Maybe it’s because I’m 29 now and a lot of the things I remember were part of my parents’ lives when they were the same age. By my age they had three kids, one of whom was a nine-year-old me. And the thing I remember the most from that time, about my mom, at least, is her listening to the St. Elmo’s Fire soundtrack. I vaguely remember her watching the movie. Whatever the case, St. Elmo’s Fire has stuck with me.

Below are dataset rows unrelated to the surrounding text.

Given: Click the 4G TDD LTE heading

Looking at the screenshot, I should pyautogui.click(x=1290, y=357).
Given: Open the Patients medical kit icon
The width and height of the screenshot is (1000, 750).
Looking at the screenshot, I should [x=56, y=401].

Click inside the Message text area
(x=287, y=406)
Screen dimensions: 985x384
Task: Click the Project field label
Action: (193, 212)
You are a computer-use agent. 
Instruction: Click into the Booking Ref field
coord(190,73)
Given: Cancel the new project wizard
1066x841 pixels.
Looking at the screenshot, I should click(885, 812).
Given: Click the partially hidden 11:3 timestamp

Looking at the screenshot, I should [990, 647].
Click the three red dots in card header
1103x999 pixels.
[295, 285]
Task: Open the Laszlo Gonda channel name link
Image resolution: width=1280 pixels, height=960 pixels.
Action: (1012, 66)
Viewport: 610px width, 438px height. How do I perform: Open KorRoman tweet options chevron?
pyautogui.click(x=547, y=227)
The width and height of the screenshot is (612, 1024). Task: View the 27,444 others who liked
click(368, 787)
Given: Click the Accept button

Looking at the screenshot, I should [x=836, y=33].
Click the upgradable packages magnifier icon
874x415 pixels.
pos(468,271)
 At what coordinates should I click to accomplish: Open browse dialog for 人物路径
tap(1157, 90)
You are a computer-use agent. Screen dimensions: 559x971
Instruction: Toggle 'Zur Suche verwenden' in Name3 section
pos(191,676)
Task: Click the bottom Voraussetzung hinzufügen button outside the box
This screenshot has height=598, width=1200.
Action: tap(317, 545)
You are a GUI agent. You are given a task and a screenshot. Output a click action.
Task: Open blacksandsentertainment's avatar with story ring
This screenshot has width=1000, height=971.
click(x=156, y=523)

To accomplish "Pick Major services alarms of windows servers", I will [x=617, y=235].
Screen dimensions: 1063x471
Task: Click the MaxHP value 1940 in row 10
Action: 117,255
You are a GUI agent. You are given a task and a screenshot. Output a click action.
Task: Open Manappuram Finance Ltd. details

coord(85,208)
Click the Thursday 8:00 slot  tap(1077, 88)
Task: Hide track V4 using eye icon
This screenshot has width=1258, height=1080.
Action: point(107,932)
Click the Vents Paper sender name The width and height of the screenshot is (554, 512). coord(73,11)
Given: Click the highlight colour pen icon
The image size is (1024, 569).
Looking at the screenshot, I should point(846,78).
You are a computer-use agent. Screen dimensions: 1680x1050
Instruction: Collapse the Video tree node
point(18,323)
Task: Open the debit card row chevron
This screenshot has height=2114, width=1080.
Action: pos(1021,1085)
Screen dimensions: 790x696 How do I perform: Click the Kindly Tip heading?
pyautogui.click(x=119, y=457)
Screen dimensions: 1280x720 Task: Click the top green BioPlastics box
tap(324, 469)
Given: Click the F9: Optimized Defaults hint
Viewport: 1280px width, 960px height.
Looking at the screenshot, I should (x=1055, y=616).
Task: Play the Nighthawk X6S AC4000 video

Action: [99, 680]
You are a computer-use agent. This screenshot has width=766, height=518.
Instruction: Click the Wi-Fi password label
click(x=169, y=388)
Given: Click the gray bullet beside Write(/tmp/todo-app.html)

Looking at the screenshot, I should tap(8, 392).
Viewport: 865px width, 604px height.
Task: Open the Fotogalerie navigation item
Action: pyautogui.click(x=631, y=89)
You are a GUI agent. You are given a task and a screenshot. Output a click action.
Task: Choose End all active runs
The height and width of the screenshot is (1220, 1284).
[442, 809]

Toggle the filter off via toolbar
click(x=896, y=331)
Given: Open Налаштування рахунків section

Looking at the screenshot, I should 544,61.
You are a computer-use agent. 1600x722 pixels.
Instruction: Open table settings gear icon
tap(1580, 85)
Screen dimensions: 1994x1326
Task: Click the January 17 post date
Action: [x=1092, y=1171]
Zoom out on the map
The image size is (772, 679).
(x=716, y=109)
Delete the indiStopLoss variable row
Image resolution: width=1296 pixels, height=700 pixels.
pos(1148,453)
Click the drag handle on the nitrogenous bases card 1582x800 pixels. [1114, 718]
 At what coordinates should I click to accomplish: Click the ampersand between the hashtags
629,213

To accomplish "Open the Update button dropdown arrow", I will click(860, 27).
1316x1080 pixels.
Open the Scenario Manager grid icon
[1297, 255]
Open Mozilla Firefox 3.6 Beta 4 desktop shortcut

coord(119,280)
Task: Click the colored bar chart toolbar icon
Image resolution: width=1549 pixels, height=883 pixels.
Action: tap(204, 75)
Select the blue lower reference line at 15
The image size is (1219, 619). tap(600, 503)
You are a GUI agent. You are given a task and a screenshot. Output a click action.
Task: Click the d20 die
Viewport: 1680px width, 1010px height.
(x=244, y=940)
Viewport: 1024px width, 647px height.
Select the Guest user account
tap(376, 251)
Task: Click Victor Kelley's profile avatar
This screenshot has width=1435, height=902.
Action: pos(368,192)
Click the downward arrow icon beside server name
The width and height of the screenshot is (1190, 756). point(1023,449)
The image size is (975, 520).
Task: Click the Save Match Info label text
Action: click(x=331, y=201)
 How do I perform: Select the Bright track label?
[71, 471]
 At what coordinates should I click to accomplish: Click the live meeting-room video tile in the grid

So I rented it last night. When the theme music came on, I felt the blur of nine again:

Growing up, you don't see the writing on the wall
Passing by, moving straight ahead, you knew it all
But maybe sometime if you feel the pain
You'll find you're all alone, everything has changed

Play the game, you know you can't quit until it's won
Soldier on, only you can do what must be done
You know in some way you're a lot like me
You're just a prisoner and you're tryin' to break free

I hadn’t heard that song in years, yet I knew the words, or at least knew them in the way I knew them when I was a kid. I had the “writing on the wall” part down, and the rest I could intonate correctly, at least.

I won’t summarize the film here, but will say that seeing it caused me to think about my parents, especially my mom, in a new way. She started being a mom when she was 17. I think of the things I’ve done since I was 17, and I wonder how many of those things my mom would have liked to have done. She would read this and say that she wouldn’t have traded me for the world, and I believe her, but I also know that there’s more to her than her kids. And, being one of her kids, I also realize that there’s more to her than I’ve known or will ever know.

This is all to say, mom and dad, thank you. For loving me, for taking care of me in a way that required taking away so many of your own goals, your own needs, your own hopes. For setting yourself aside in a way that I’ve never known. For allowing everything to change. For fighting the urges to break free. For holding everything together for so long, and for my sake. Growing up, I didn’t see the writing on the wall, but I’m learning to read, and the words rival the saints’, the martyrs’, the poets’. Next time we're together, I want to hear you read them out loud, to know what you dreamed of at 16, at 20, at 24, at 29.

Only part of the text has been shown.